> **WHAT YOU WILL DO**
Starting at the line that contains "Where should I", please transcribe every line through the end of the entries, exactly and with no pictures.
DATA START
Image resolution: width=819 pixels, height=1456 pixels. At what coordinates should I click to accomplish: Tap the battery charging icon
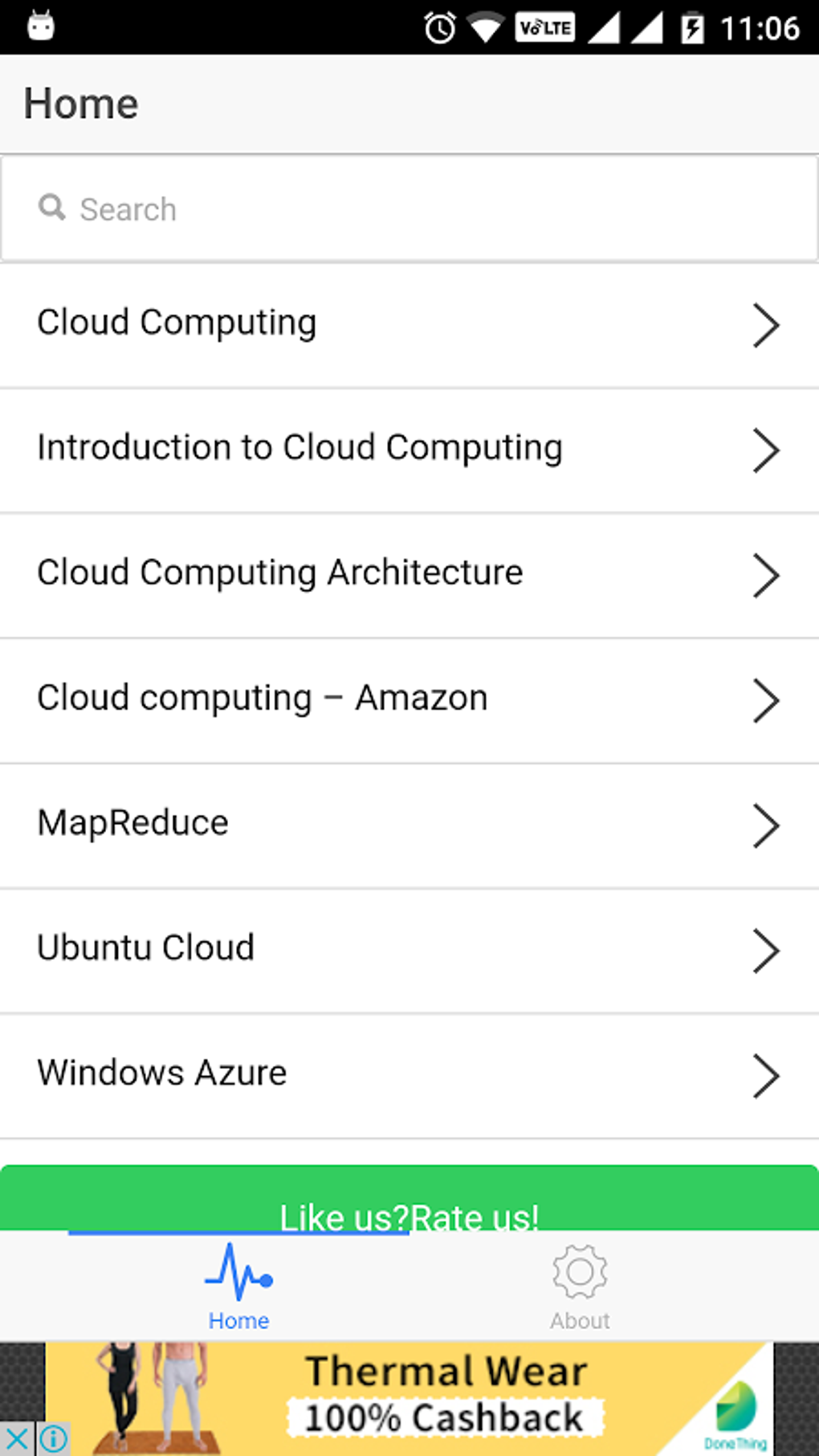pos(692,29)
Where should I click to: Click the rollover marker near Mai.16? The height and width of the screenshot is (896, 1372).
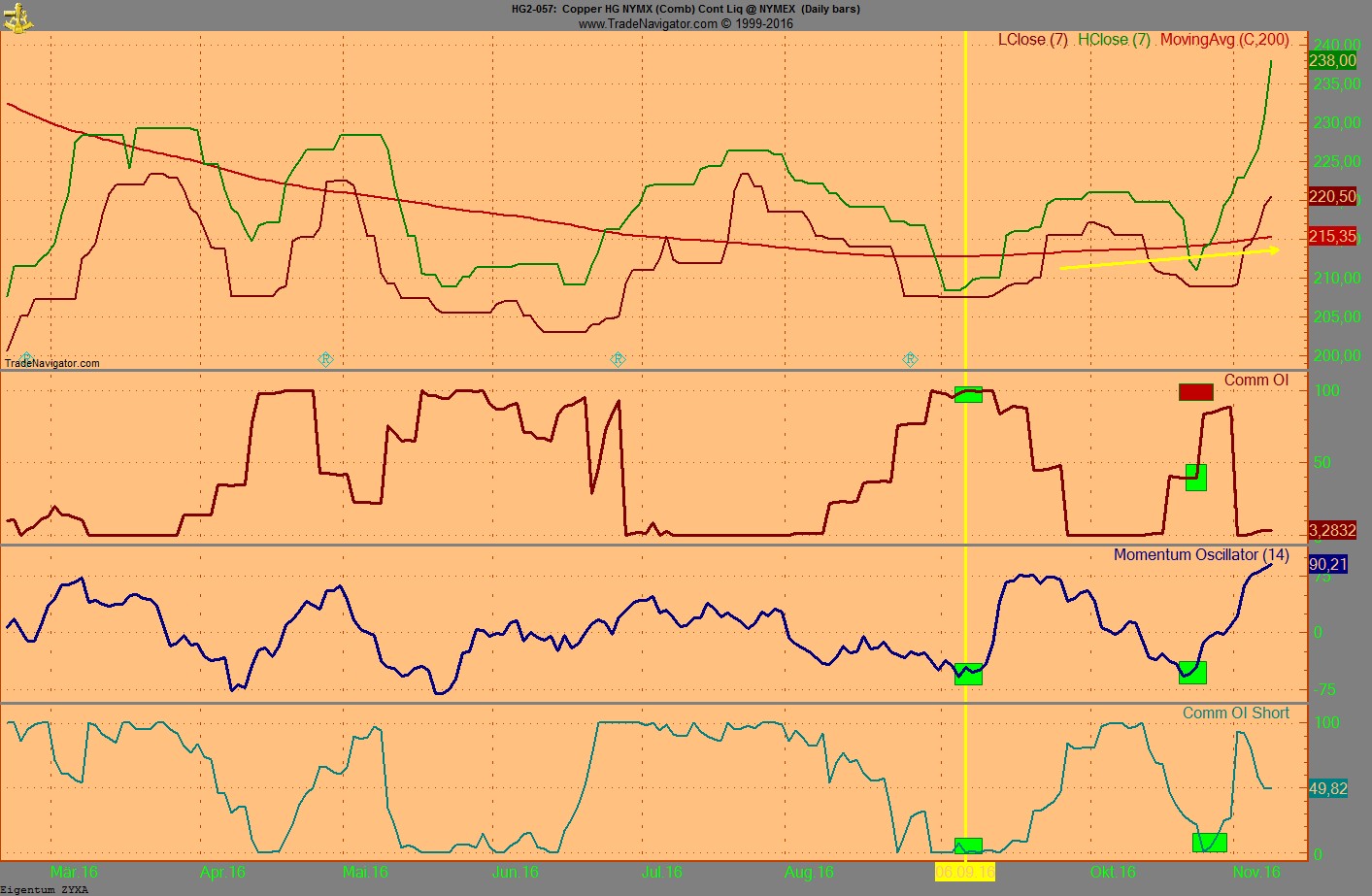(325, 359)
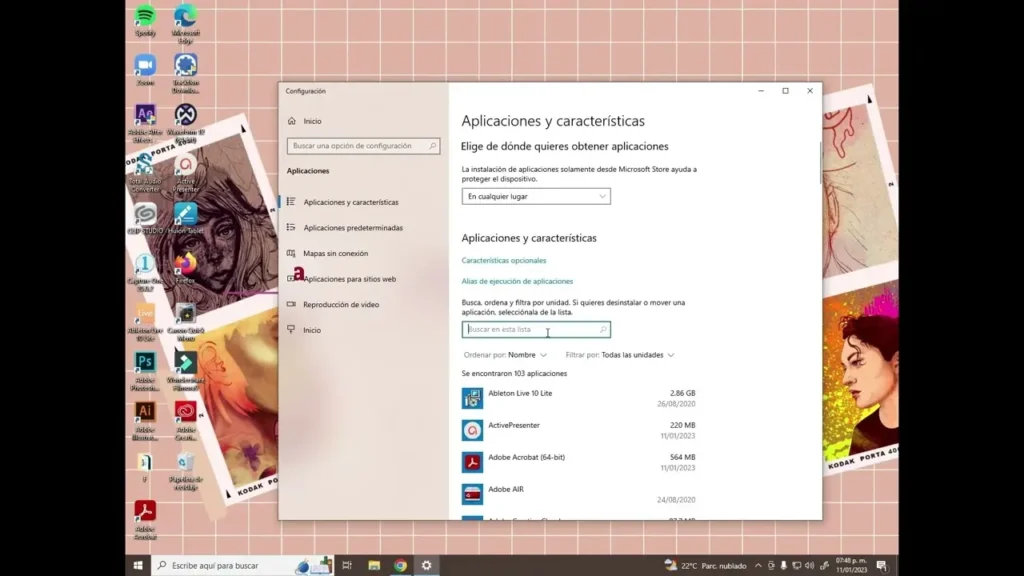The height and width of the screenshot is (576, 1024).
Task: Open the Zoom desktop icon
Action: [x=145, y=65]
DATA END
> **TASK RESPONSE**
Where should I click to: Click the rollover marker near Mai.16? The height and width of the screenshot is (896, 1372).
(325, 359)
The height and width of the screenshot is (576, 1024).
Task: Open the Zoom desktop icon
Action: [x=145, y=65]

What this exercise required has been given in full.